US 12,008,254 B2
Deduplication of storage device encoded data
Ariel Navon, Revava (IL); and Shay Benisty, Beer Sheva (IL)
Assigned to Western Digital Technologies, Inc., San Jose, CA (US)
Filed by Western Digital Technologies, Inc., San Jose, CA (US)
Filed on Feb. 23, 2021, as Appl. No. 17/182,725.
Claims priority of provisional application 63/135,044, filed on Jan. 8, 2021.
Prior Publication US 2022/0221999 A1, Jul. 14, 2022
Int. Cl. G06F 3/06 (2006.01); G06F 11/10 (2006.01)

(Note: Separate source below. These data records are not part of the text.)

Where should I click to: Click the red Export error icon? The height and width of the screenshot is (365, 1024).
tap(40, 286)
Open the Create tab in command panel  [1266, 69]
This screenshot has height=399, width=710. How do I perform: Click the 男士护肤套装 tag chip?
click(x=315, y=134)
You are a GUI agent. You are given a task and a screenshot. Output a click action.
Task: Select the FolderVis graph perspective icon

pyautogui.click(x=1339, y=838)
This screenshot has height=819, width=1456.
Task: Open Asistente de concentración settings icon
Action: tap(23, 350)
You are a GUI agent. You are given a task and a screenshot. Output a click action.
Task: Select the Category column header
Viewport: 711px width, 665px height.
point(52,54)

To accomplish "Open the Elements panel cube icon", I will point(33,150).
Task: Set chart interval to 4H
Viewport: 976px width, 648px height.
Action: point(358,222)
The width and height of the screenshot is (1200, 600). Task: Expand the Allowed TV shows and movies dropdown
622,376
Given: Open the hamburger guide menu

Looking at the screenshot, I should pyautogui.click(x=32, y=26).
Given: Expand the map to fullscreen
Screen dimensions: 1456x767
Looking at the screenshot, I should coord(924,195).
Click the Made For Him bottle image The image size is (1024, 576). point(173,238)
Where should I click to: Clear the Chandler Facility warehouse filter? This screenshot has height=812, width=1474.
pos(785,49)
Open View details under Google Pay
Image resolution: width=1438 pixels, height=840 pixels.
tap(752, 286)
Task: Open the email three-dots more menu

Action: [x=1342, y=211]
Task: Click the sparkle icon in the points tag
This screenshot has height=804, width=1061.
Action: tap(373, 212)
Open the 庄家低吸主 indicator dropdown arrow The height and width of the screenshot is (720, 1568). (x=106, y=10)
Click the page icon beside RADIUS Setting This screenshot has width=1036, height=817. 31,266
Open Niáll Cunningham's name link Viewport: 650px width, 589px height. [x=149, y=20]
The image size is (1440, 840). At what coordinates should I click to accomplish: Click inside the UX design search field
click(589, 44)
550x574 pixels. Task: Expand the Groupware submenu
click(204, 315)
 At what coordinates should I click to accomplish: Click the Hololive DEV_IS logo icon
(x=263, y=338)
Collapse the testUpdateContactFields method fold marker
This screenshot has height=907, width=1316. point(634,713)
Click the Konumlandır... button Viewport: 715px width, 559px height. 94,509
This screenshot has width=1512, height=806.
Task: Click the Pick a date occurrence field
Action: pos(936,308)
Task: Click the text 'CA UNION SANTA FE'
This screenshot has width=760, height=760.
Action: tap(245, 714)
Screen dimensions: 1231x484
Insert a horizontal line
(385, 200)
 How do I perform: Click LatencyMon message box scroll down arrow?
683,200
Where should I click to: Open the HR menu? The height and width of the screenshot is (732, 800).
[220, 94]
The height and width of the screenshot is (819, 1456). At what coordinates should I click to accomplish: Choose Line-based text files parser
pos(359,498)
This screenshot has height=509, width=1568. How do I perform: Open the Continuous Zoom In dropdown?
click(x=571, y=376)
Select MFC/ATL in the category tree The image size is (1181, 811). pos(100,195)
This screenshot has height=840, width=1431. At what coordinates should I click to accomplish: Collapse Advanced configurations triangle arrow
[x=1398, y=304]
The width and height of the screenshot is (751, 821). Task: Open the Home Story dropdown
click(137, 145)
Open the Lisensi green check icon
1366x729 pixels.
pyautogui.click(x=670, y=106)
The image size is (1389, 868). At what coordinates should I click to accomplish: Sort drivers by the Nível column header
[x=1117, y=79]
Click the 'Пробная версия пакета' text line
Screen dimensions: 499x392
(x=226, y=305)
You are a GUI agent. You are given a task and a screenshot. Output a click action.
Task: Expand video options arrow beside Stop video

CPC G06F 3/0641 (2013.01) [G06F 3/0608 (2013.01); G06F 3/0659 (2013.01); G06F 3/0673 (2013.01); G06F 11/1076 (2013.01)] 20 Claims
OG exemplary drawing
 
1. A system comprising:
a storage device comprising:
a storage medium configured to store host data blocks; and
a storage device controller, comprising at least one processor and at least one memory, and configured to:
store, to the storage medium and through an error correction code engine in a write path of the storage device, the host data blocks, wherein the stored host data blocks comprise a first encoded comparison data unit encoded by the error correction code engine in the write path;
return, to a host system, previously-stored host data blocks responsive to decoding, through an error correction code engine in a read path of the storage device, the stored host data blocks from the storage medium;
encode, using the error correction code engine in the write path, a target data unit to generate an encoded target data unit comprised of:
an input host data block divided into a plurality of symbols; and
at least one parity symbol generated using the plurality of symbols of the input host data block and an error correction code coding algorithm for the error correction code engine in the write path;
retrieve, for a deduplication operation, the first encoded comparison data unit from the storage medium without decoding the first encoded comparison data unit using the error correction code engine in the read path of the storage device, wherein the first encoded comparison data unit comprises:
a previously-stored host data block divided into a plurality of symbols; and
at least one parity symbol generated prior to storage in the storage medium using the plurality of symbols of the previously-stored host data block and the error correction code coding algorithm for the error correction code engine in the write path;
compare, responsive to encoding the target data unit and retrieving the first encoded comparison data unit and using a bit-by-bit exclusive-or comparison, each bit of the encoded target data unit to each corresponding bit of the first encoded comparison data unit;
determine, based on a number of bits that are not equal between the encoded target data unit and the first encoded comparison data unit, a first similarity value; and
eliminate, responsive to the first similarity value, at least one duplicate data unit selected from:
the target data unit; and
the first encoded comparison data unit in the storage medium.